I guess you really can't categorize the genre fully on the lyrics because of what they talk about. Alot of artists from the 70's talk about problems they have. Hell, even blues artists. That's all they do, so in essence, they are emo.

I guess it would be a collaboration of all of their elements.

But what really sticks out to me when I hear a song and can categorize it as emo is definitely that whiny bitch voice, like all emo singers have. f**king newbs.

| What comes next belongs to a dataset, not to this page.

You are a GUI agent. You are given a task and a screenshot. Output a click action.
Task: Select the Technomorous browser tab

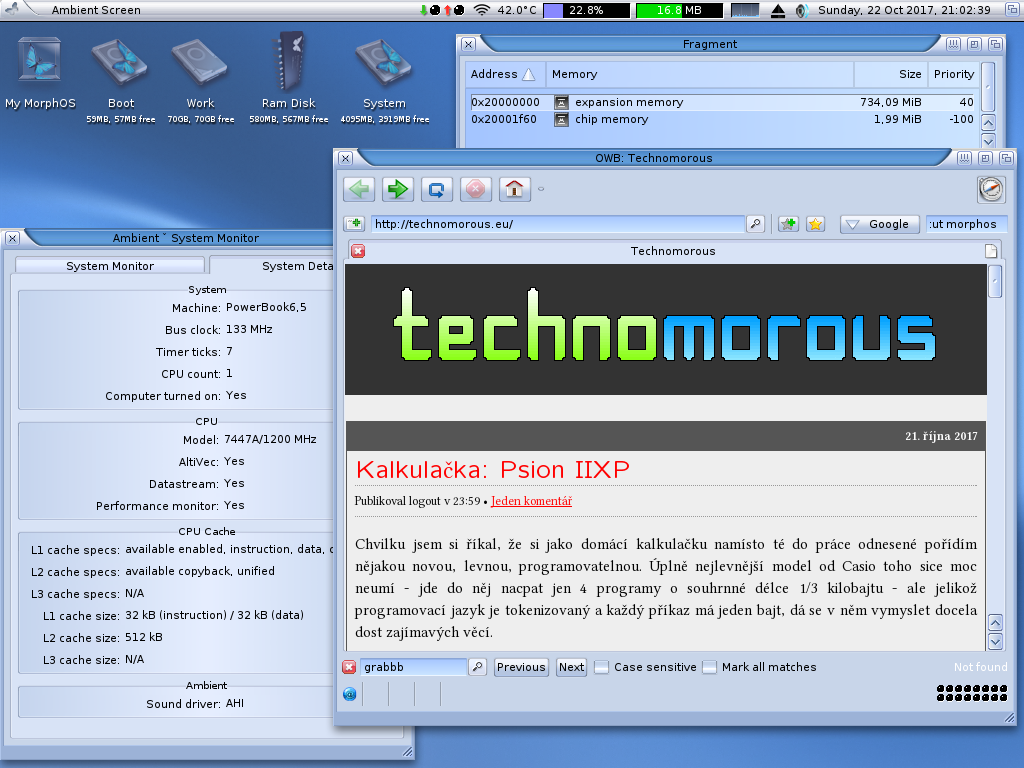tap(672, 251)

It's just suburban kids tying to make a name for themselves. That's all. I've seen it replicated a million times.

Ghey.

QUOTE(NoSex @ Jun 20 2008, 08:29 PM) *
Emo (also known as emotive hardcore) is a form of hardcore punk which emerged in the mid-1980's around the scene in Washington D.C. with bands like Rites of Spring, Embrace, and Nation of Ulysses and continued on into the early 1990's with bands like Sunnday Day Real Estate and Fugazi. It wore American Hardcore influence on its sleeve with screaming and yelping vocalizations, simple percussion, and high distortion. However, due to the immense violence, discrimination, and rigidness in form within the hardcore punk scene... artists began to backlash. This created a more melodic, more experimental, and more personal sounds that was less chaotic and less violence.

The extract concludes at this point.